Mary South stares into the dark of the digital age, and that dark stares back. The stories in You Will Never Be Forgotten are fearless examinations of human (dis)connection in the age of virtual hyperconnectivity—of our cultural moment where the culture has passed us by, where the map may have overtaken the territory. Each of South’s stories ache for connection and understanding where there is none, with deeply felt characters and precise language leading us to a portrait of our times that is disturbing for its accuracy and, in places, its clairvoyance. Mary South is the author-cartographer I would take with me to map our wreckage in late capitalism.
Kyle Williams: I was struck throughout this collection by how contemporary these stories are, or how hyper-contemporary they are. Two of the stories address content moderation in the age of hate memes, for instance. Was it a challenge to write stories engaging in those areas of culture?
Mary South: Writing about the darker side of our collective relationship to the internet was a challenge at times because, if I was going to go there, it was important to me that I didn’t look away from the worst of it, yet I also didn’t want to traumatize (or retraumatize) the reader. My aim was to make art that fully critiques contemporary experiences without glorifying them or overly emphasizing how upsetting they can be. Moreover, I didn’t want my stories to become “all premise.” I really want to be complex and nuanced, which is hard to do when it comes to the internet, to avoid the kind of reductive thinking along the lines of, “Here’s a story about how social media makes us judgmental and kills empathy” or “Here is a story about how no one has any real privacy anymore.” Yes, there is that element to them, but a premise does not make a story. How I decided to end up navigating some of these tricky balances was to just describe as clearly and succinctly as possible the technological aspects when I had to (e.g., what the job of a content moderator entails) and then to ground the story in the character’s emotions.
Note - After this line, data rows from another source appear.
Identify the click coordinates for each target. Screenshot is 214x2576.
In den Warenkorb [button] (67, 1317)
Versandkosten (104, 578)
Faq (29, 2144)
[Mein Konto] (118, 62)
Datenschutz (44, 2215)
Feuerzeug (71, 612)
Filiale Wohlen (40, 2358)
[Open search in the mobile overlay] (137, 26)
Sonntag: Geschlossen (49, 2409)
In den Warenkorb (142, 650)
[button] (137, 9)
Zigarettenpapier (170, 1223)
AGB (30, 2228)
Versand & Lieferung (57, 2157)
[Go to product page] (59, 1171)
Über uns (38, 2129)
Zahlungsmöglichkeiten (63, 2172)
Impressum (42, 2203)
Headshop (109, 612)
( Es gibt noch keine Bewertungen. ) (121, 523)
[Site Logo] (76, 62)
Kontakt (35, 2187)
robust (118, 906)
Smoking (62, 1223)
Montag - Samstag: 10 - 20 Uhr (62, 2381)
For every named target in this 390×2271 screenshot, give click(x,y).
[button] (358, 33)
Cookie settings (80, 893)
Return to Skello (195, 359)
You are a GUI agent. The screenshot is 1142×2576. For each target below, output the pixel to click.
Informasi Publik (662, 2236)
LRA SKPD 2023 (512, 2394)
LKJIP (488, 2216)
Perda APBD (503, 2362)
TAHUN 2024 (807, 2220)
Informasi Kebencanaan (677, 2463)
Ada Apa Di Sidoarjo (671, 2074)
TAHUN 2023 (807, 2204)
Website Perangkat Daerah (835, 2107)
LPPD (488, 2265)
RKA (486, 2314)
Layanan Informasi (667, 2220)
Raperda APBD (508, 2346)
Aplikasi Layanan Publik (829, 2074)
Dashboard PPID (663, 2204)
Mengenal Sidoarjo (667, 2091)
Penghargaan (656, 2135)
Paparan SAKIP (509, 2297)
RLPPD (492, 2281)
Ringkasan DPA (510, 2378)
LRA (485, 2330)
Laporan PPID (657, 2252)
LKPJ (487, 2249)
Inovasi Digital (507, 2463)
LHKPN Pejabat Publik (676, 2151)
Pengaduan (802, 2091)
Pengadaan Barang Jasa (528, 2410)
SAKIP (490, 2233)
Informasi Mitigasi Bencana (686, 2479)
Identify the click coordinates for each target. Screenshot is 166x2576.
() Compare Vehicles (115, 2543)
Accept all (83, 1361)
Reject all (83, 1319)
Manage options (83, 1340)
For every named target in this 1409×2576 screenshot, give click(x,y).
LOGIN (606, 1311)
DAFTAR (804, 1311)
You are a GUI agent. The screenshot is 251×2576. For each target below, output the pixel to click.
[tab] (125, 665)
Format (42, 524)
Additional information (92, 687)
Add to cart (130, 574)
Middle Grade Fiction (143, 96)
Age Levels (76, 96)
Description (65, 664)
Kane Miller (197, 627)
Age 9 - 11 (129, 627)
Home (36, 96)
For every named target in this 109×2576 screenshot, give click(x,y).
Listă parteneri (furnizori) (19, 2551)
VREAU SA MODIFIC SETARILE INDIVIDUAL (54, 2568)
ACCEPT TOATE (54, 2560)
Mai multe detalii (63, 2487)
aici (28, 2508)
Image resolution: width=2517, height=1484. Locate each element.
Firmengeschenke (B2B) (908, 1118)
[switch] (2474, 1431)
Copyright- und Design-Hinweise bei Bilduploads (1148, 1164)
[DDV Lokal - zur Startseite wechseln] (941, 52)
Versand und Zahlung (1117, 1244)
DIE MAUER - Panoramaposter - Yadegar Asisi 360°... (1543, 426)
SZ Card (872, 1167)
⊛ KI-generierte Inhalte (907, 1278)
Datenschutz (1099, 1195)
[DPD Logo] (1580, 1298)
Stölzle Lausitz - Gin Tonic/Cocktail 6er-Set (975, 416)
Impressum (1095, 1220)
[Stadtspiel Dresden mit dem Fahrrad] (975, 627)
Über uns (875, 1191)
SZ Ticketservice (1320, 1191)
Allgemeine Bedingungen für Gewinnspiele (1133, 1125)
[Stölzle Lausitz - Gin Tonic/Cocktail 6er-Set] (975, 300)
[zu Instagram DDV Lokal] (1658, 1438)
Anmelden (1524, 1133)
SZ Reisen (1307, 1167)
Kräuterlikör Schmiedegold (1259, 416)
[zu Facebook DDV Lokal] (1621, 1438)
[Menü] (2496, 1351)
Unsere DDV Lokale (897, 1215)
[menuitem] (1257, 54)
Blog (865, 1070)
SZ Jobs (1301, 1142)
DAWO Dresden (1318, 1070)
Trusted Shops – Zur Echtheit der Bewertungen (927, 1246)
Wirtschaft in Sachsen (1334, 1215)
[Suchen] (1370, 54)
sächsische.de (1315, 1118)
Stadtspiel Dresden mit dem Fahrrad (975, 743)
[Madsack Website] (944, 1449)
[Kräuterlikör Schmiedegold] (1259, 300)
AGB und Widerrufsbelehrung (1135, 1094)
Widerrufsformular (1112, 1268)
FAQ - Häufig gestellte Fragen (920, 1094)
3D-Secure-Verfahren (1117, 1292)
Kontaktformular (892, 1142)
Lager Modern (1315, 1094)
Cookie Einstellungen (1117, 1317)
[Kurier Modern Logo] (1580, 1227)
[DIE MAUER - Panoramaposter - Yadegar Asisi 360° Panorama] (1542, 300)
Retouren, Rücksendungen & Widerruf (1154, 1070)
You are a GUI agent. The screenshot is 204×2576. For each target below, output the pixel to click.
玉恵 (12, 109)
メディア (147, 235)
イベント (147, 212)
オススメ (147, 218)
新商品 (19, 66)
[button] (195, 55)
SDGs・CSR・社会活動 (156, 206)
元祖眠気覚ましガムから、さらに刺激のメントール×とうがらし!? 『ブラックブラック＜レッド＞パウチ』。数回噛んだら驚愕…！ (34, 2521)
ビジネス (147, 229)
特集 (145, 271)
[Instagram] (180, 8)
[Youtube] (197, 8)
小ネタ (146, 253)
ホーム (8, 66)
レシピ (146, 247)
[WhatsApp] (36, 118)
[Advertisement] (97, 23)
Ultimately, technology is just a tool; it’s not inherently good or bad. By shaping the story around how a character is using technology to self-soothe in detrimental ways or avoid negative feelings, I hope I keep these stories human, leaning toward meaning. I also tried to give the reader a “break” by how I structured the collection, placing a lighter, more humorous piece after a more bleak story. That’s why “Camp Jabberwocky for Recovering Internet Trolls” follows the title story about a woman still processing her sexual assault. After sitting with the intensity of “You Will Never Be Forgotten,” the reader can enjoy a more tender caper story.
What was the research process like for the stories engaging in the hyper-contemporary? “Camp Jabberwocky” and “To Save the Universe” strike me as particularly in-depth studies, and they are studies of just how gruesome the internet age can be. How far into the dark did you go in your research?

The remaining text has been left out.